Table 2 Uncertainty analysis parameters for ORELM and ELM models.

3.5 Partial derivative sensitivity analysis (PDSA)

In this section, the partial derivative sensitivity analysis (PDSA) is performed for the suitable model (ORELM2) and the input parameters are evaluated. Generally, the partial derivative sensitivity analysis (PDSA) is one of the most important methods for identifying the change pattern of input parameters (Azimi et al [24]). It is worth noting that the positive partial derivative sensitivity analysis means that the objective function (scour) is increasing, while the negative sign means that the output value is decreasing. In this analysis, the relative derivative of each input parameter is calculated according to the objective function. In other words, the relative derivative of f(x) is calculated for each input variable and it is shown in figure 8. As discussed above, ORELM2 simulates the scour values in terms of b/B, Fd, Δy/hst. For example, by increasing values of the input parameters Fd, Δy/hst, the value of PSDA decreases.

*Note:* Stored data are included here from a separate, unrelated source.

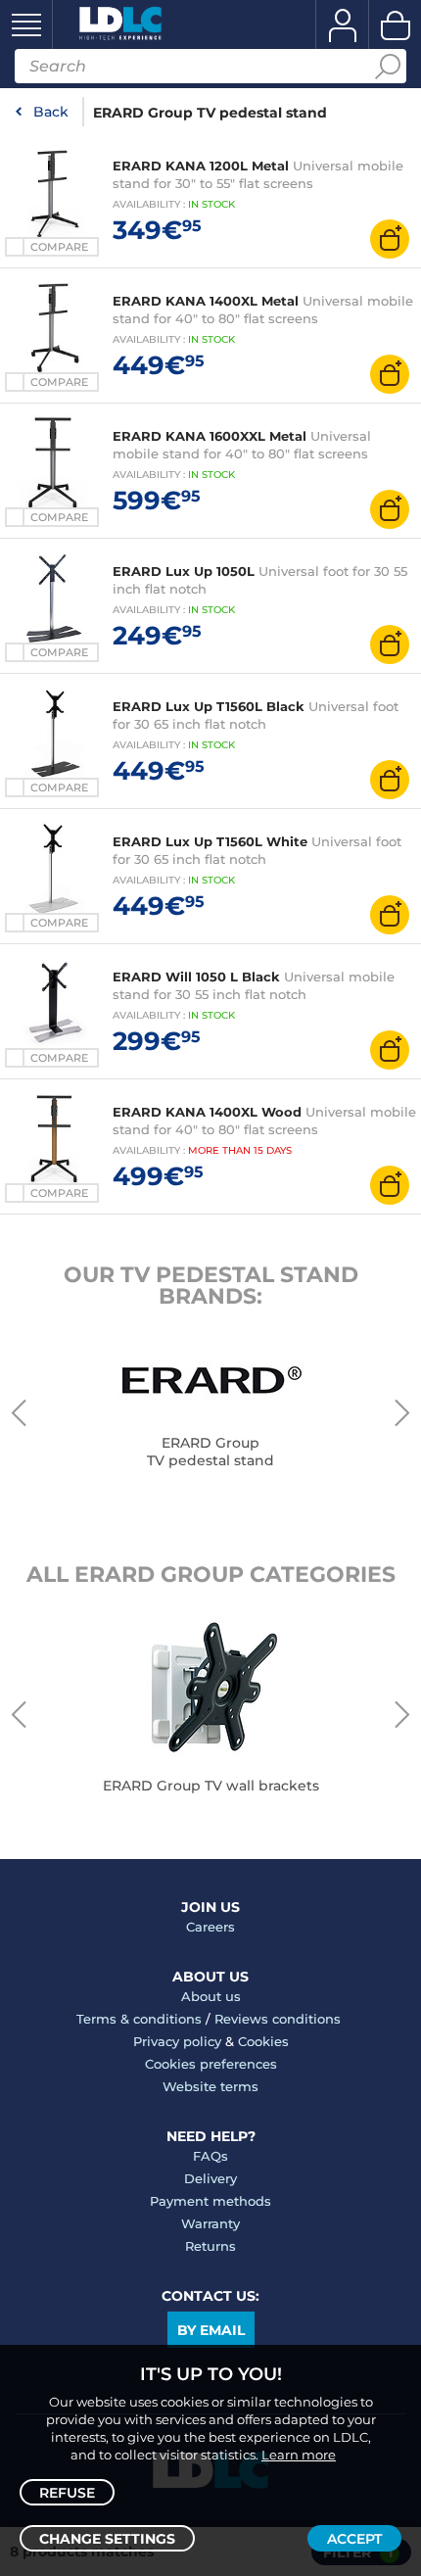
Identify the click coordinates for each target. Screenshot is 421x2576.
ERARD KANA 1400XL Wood (207, 1112)
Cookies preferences (211, 2064)
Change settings (107, 2539)
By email (211, 2330)
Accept (354, 2539)
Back (51, 111)
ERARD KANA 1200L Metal (201, 165)
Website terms (210, 2086)
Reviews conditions (277, 2019)
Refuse (67, 2493)
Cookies (263, 2041)
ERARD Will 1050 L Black (196, 976)
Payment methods (210, 2201)
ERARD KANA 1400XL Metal (206, 301)
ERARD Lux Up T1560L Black (208, 706)
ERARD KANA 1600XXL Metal (209, 436)
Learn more (298, 2454)
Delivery (210, 2178)
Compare (59, 247)
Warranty (210, 2223)
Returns (210, 2246)
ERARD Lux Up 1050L (184, 571)
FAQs (210, 2156)
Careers (210, 1926)
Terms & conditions (139, 2019)
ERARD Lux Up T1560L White (210, 841)
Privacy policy (177, 2041)
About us (211, 1996)
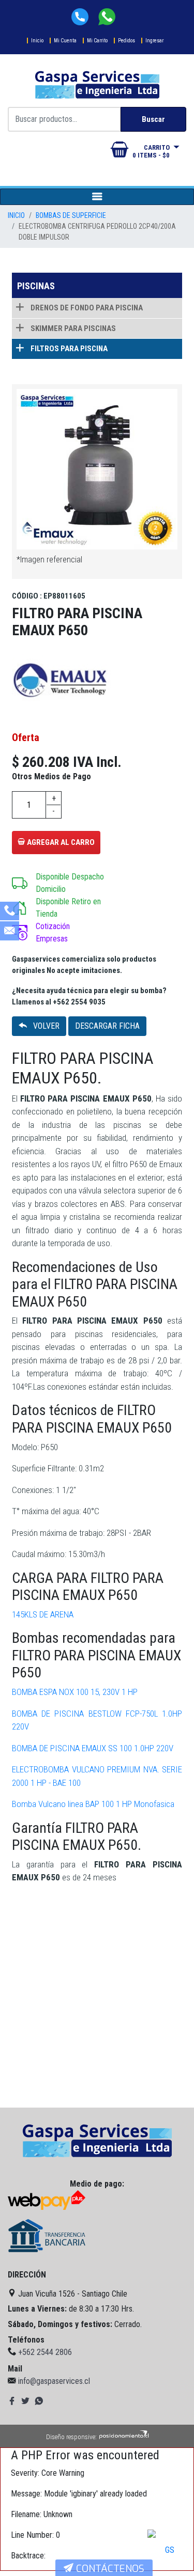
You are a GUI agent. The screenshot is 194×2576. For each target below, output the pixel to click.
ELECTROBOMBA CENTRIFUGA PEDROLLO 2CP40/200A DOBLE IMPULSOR (97, 231)
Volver (45, 1026)
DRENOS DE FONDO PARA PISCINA (86, 307)
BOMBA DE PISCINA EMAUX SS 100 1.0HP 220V (92, 1748)
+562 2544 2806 (45, 2352)
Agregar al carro (60, 842)
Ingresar (154, 40)
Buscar (153, 119)
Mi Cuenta (65, 40)
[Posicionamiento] (123, 2437)
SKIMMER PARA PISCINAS (72, 328)
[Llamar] (9, 912)
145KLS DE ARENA (42, 1614)
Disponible (52, 877)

Furthermore, for Fd, Δy/hst, the positive values of PSDA are obtained, while most of the PSDA values calculated for the input parameter b/B are positive.

Figure 8
figure 8

Results of PSDA for suitable model.

4 Conclusion

Rivers have played a vital role in the development of human civilization. Thus, due to the scouring threat, the protection of their bed and banks are critically important and there are several methods to do this. One of these methods is the utilization of cross-vane structures which are not only natural structures consistent with the surrounding environment, but also are highly efficient in protecting the river bed. In this paper, for the first time, the scour depth at the downstream of cross-vane structures with the shapes of J, I, U and W were simulated using a modern artificial intelligence model entitled “outlier robust extreme learning machine (ORELM)”. At the beginning, the experimental data were divided into two groups including training and test. All the activation functions of the numerical model were evaluated and sigmoid function was selected as the most optimal function. After that, all the parameters affecting the scour hole depth were detected and 11 ORELM models were developed using them. Through the conduction of a sensitivity analysis, the suitable model and the most effective input parameters were introduced. The ORELM suitable model estimated the objective function values with reasonable accuracy. For example, the values of RMSE, SI and NSC in the test mode were approximated 0.561, 0.212 and 0.908, respectively. Moreover, the ratio of the structure length to the channel width (b/B) and the ratio of the difference between the flow depth at the downstream and the upstream of the structure to the structure height (Δy/hst) were identified as the most effective parameters. The results of the ORELM model were compared with ELM and it was concluded that the ORELM model is more accurate. By conducting an uncertainty analysis, the performance of the suitable model was determined and the partial derivative sensitivity analysis exhibited that by increasing the values of the input parameters Fd, Δy/hst, the PSDA value decreases. It is worth mentioning that the applied experimental values came from the precise and reliable laboratory environment. Additionally, the current study is not just to provide a practical solution but it can facilitate future experimental and numerical studies. In other words, companies and engineers are still seeking for conducting more expensive and time consuming laboratory and three-dimensional numerical simulations and the current study can easily reduce such hefty expenditures.